Anurag Singh: CPI came in good and I am of the view that with the efficient cutting of government spending that this government is doing along with the DOGE effort, we have seen the peak of the inflation already. If there was one worry whether inflation will cool down or prove to be sticky, it is now reasonably sure that inflation is not a worry. The worry is moving more towards the recession side, but certainly not on the inflation side. So, on that front, the news is good but there is a whole set of worries that the market is now thinking about.The grain of the truth here is that the US macro data now seems to be deteriorating, which is earnings, the GDP growth, unemployment data, even for that matter inflation. The way inflation has come out, for me, it is an indication of pricing power going away. It is not an indication that things are normalising. Is the best behind the US economy? If it is, are we in for another change of guard at the Fed?
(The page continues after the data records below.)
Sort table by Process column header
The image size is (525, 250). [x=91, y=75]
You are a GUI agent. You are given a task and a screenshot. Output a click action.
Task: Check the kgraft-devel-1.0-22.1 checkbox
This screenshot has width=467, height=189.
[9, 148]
Anurag Singh: This is the way I read it. I understand there is no clarity in the markets and you can take either direction. But in terms of macro data, so far it has not deteriorated. It is in anticipation that it will deteriorate. Inflation is cooling down a bit, but other than that, the data points are reasonably high. In terms of GDP, the Atlanta Fed and New York Fed are showing negative projections because of imports. They have tried to front-run the tariffs, but that is a slowing in the economy per se.
As long as people hold jobs, it is very difficult to make a case that the economy will slow down. So that is on the GDP front. But we will see what happens. In terms of earnings, this is interesting and why the market is taking a correction. Every company is beating the numbers on Q4, but they are giving a weaker or a very cautionary guidance and that is when the markets correct. All the revisions from the analysts and everything for Q1, Q2, the earning revisions are the projections are being downgraded.
It is not that the actual earnings are low, but the projections are that, well, in this environment, how do you really beat that? So that is where we are. I understand being the US, we could have managed it much better than the way it is, but of course, there is no Trump put in the market and people are wondering if there is a Fed put on hold. This time we will figure out on the 19th, so that is where we are. It is complex. There are no clear answers.